Didorong Minat Tinggi, HSBC Sebut Prospek Wealth Management Asuransi Masih Cerah
Poin Penting
|
JAKARTA, investortrust.id - HSBC Indonesia optimistis prospek bisnis wealth management, khususnya produk asuransi, masih cerah di tengah meningkatnya kesadaran masyarakat akan pentingnya proteksi. Tren ini didorong oleh minat tinggi nasabah, baik terhadap produk unit link maupun produk tradisional.
Head of Networks Sales and Distribution HSBC Indonesia Sumirat Gandapraja mengungkapkan, asuransi kini dipandang bukan hanya sebagai instrumen investasi, melainkan juga proteksi jangka panjang. Ia menilai tren minat masyarakat terhadap produk asuransi tradisional mengalami peningkatan dalam beberapa tahun terakhir.

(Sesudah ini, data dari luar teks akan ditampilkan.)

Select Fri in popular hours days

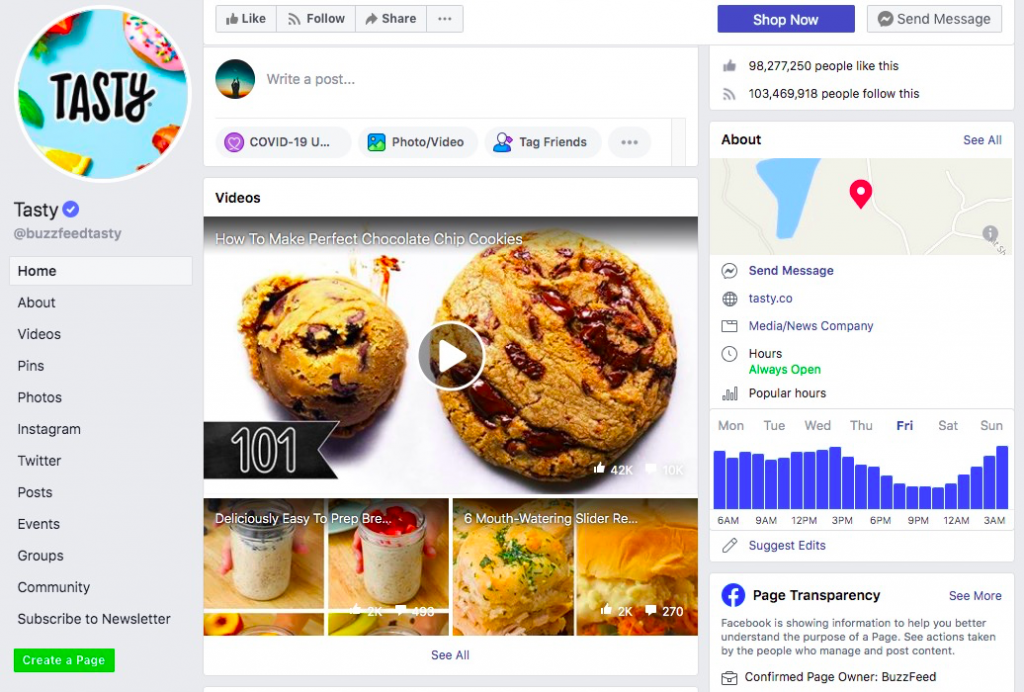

“Sebelumnya unit link itu benar-benar diminati. Menarik karena ada proteksi dan juga bisa terus bertumbuh. Tapi seiring berjalannya waktu, nasabah itu lebih senang untuk yang lebih pasti. Akhirnya mulai beralih ke tradisional,” ujarnya, menjawab pertanyaan Investortrust, dalam Media Briefing: Survei HSBC Affluent Investor Snapshot 2025, di Jakarta, Senin (15/9/2025).
Baca Juga
HSBC Sebut Saham Indonesia Masih Menarik, Kenaikan Didukung Dana Domestik dan Sektor Energi
Meski terjadi pergeseran, lanjut Sumirat, tapi tidak seluruh nasabah HSBC beralih ke produk tradisional. Karena dengan keunggulan proteksi dan investasi yang ditawarkan, produk unit link masih diminati hingga saat ini.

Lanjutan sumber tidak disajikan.